What are the lines of the listing below, word for word, from the first down to the one that contains "Select the stacked"?
- Opening Delimiter -
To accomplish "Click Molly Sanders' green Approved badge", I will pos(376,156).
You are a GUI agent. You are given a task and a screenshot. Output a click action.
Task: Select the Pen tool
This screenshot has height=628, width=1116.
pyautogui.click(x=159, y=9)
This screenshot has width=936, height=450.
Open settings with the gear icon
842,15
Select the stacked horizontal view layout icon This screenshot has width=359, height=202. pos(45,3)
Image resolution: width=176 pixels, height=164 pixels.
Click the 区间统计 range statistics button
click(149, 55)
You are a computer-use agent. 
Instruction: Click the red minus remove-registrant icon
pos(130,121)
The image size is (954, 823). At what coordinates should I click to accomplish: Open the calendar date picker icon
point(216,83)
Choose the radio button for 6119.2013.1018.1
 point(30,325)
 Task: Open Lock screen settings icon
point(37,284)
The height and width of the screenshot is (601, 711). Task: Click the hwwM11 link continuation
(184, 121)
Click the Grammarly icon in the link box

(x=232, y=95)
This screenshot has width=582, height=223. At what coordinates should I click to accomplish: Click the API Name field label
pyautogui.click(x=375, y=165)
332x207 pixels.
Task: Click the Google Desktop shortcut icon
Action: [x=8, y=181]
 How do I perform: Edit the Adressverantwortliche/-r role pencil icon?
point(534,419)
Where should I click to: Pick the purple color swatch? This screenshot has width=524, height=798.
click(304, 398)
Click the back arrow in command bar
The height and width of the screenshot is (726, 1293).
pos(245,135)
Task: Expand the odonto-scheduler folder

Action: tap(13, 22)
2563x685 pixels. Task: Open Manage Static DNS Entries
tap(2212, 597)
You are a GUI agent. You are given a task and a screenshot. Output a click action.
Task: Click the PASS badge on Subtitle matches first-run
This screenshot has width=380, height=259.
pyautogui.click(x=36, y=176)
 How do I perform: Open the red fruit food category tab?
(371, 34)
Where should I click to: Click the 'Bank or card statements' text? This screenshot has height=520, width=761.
- Closing Delimiter -
*OUTPUT OF THE TASK*:
To accomplish "Click Molly Sanders' green Approved badge", I will pos(376,156).
You are a GUI agent. You are given a task and a screenshot. Output a click action.
Task: Select the Pen tool
This screenshot has height=628, width=1116.
pyautogui.click(x=159, y=9)
This screenshot has width=936, height=450.
Open settings with the gear icon
842,15
Select the stacked horizontal view layout icon This screenshot has width=359, height=202. pos(45,3)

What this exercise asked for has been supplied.